• **AIM OF THE EXERCISE**
Set down, exactly and in full, the line holding "Screen dimensions: 1886x572" and all the lines after it until the listing ends, and nothing else.

** Opening DATA block **

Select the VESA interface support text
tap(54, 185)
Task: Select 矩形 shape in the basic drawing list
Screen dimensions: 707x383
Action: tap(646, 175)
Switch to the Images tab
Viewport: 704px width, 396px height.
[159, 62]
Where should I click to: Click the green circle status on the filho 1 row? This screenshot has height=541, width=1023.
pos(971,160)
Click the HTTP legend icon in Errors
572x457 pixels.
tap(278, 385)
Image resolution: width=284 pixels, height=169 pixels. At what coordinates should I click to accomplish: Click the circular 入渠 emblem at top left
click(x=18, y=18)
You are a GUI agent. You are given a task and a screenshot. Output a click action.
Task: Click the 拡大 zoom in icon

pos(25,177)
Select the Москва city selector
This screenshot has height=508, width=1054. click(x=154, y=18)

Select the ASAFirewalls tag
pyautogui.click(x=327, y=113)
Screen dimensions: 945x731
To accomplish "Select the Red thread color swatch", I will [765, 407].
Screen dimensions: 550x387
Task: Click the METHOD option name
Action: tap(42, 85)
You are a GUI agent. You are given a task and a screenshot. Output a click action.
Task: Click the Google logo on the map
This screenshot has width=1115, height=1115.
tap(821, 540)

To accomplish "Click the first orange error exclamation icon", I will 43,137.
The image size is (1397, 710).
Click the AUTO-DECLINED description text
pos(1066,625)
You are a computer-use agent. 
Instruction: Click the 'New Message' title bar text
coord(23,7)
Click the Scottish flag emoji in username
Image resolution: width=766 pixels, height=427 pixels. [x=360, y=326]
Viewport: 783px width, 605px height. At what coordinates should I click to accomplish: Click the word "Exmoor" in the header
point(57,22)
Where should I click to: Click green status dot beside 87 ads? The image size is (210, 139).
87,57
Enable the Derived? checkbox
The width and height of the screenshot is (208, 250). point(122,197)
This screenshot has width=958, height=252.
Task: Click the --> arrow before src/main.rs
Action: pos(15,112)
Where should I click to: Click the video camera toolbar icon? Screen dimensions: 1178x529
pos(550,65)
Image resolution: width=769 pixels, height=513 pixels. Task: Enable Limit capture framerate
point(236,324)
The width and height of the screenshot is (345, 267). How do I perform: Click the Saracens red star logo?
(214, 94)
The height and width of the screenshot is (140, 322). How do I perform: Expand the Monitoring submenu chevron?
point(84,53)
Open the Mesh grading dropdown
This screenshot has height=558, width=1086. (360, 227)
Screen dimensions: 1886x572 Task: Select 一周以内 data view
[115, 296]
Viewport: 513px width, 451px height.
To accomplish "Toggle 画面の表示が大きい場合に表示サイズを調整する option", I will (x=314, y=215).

** Closing DATA block **

• **TASK ANSWER**
Screen dimensions: 1886x572 Task: Select 一周以内 data view
[115, 296]
Viewport: 513px width, 451px height.
To accomplish "Toggle 画面の表示が大きい場合に表示サイズを調整する option", I will (x=314, y=215).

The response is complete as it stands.